━━ Dataset excerpts
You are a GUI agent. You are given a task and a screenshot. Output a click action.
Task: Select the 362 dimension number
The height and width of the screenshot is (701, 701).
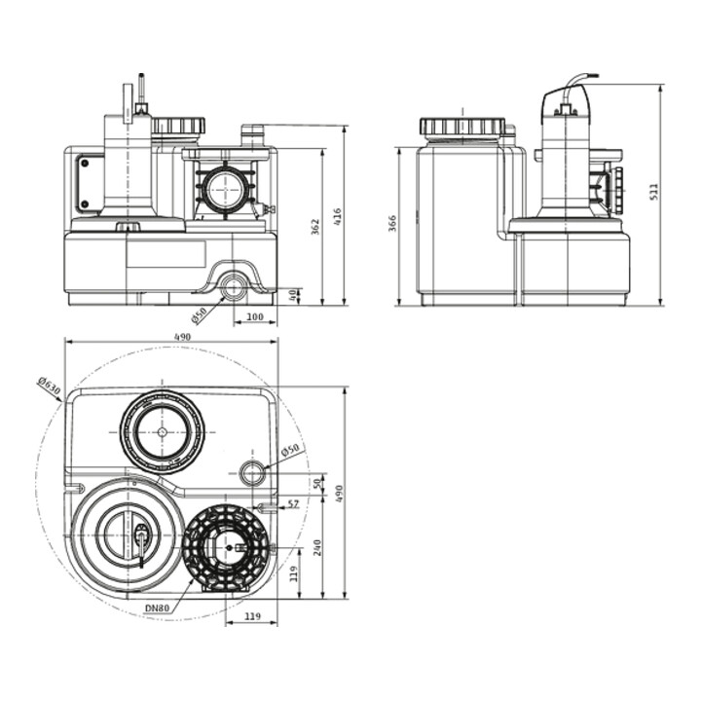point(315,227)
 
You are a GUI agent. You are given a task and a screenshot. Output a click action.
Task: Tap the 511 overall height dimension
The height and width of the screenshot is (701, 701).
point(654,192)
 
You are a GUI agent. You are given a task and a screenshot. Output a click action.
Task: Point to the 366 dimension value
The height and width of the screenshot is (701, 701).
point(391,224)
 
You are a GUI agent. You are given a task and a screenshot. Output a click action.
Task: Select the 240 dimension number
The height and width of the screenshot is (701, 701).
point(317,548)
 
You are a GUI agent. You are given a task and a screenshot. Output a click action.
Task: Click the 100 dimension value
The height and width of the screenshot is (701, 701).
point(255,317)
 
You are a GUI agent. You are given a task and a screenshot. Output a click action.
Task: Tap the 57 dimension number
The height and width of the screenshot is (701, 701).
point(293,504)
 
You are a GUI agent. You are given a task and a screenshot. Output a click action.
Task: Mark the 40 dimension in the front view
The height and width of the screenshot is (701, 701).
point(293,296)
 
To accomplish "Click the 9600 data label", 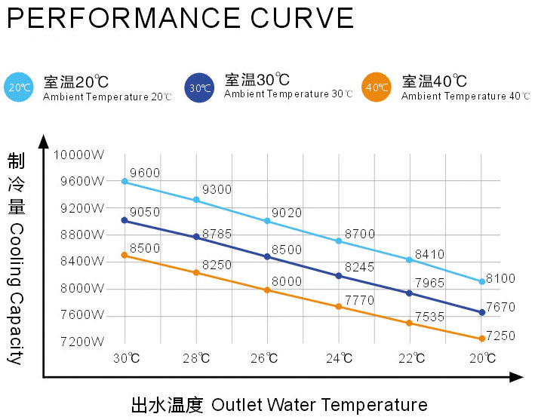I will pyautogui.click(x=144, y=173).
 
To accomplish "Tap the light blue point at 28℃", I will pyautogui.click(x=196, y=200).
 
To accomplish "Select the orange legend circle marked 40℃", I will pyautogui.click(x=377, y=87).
━━━━
━━ Dataset excerpts
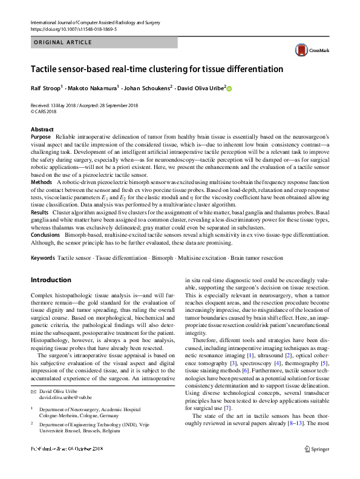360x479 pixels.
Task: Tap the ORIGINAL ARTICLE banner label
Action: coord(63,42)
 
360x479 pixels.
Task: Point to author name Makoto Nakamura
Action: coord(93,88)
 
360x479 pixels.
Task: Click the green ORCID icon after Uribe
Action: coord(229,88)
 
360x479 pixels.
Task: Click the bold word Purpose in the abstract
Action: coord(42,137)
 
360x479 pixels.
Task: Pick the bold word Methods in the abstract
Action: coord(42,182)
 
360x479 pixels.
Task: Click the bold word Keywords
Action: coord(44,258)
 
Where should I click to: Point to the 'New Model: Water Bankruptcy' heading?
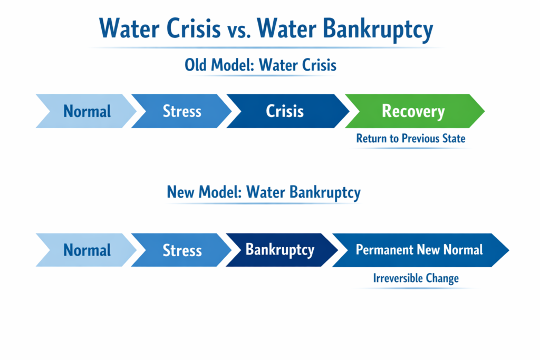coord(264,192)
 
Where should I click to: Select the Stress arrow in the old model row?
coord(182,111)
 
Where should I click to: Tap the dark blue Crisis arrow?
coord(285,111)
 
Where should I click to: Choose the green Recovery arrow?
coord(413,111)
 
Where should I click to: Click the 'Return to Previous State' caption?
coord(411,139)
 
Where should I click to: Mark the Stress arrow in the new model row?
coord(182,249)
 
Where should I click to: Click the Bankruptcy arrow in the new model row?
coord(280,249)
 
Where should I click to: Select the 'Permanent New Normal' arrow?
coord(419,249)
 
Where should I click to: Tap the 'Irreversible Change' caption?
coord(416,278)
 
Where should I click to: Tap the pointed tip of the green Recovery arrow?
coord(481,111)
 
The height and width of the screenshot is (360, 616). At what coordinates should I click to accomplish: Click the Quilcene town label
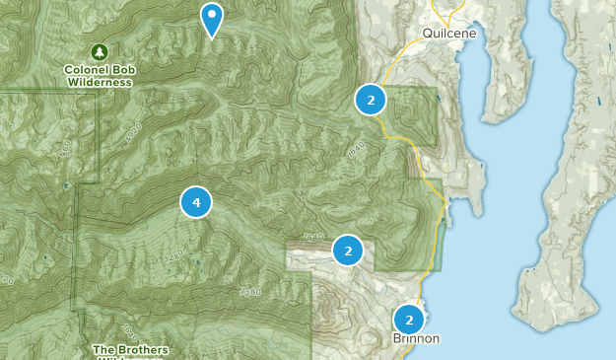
━━━━
━━ Dataset excerpts
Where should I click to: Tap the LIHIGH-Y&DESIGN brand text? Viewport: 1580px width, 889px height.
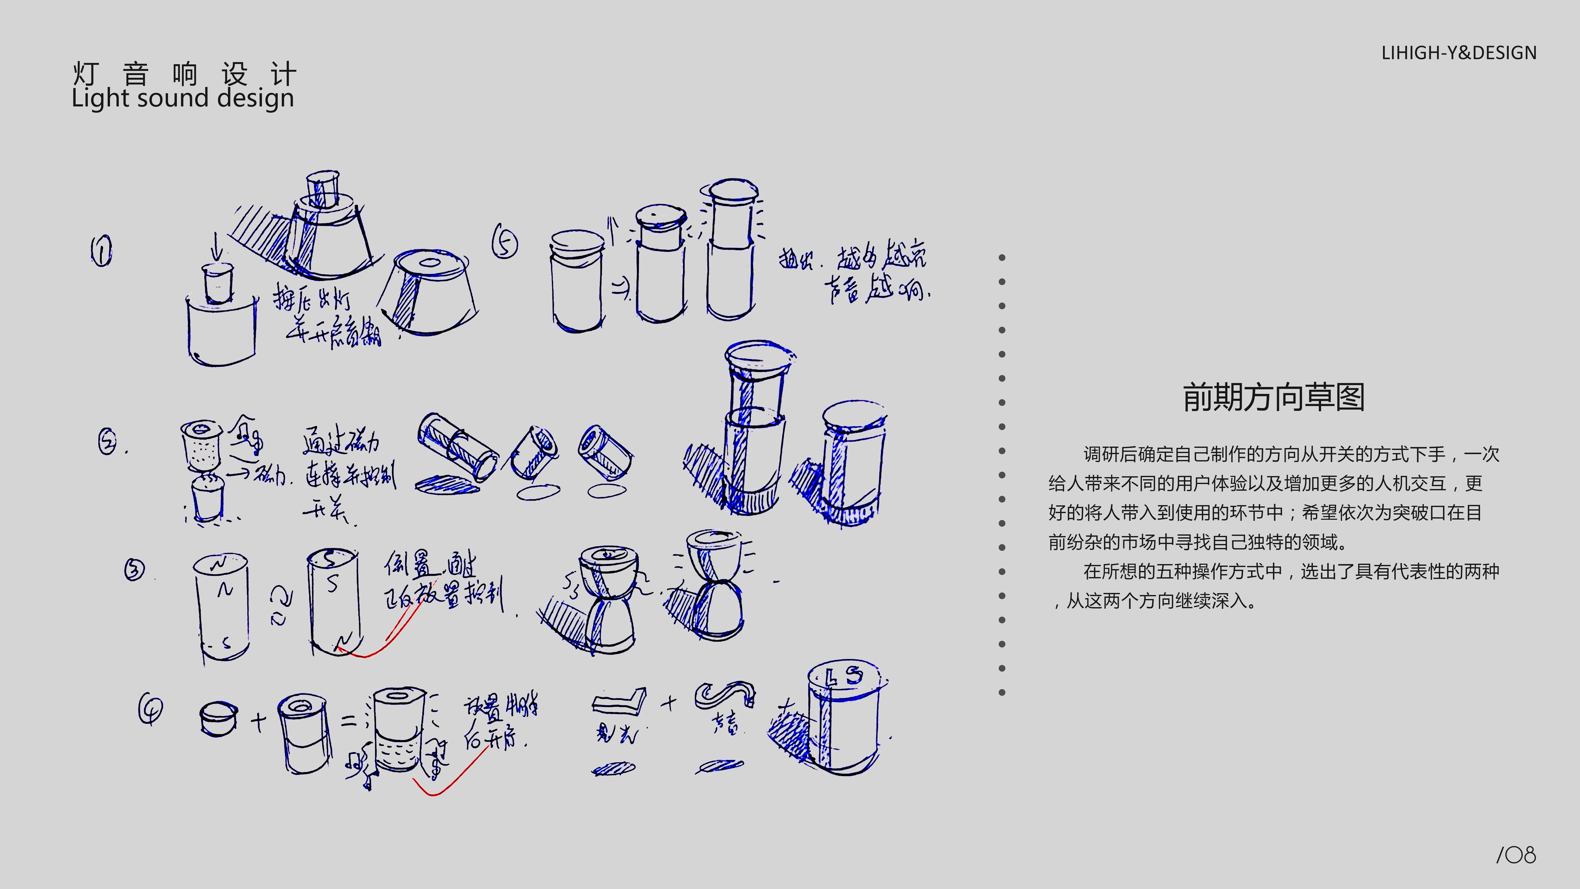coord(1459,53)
━━━━
* What you should do *
Reproduce the records above word for word, from the line containing "Where should I click to: Select the 'Permanent" down to the line containing "The height and width of the screenshot is (360, 616).", including both of those lines.

* The output *
Where should I click to: Select the 'Permanent New Normal' arrow?
coord(419,249)
 
Where should I click to: Tap the 'Irreversible Change' caption?
coord(416,278)
 
Where should I click to: Tap the pointed tip of the green Recovery arrow?
coord(481,111)
 
The height and width of the screenshot is (360, 616). At what coordinates should I click to accomplish: Click the Quilcene town label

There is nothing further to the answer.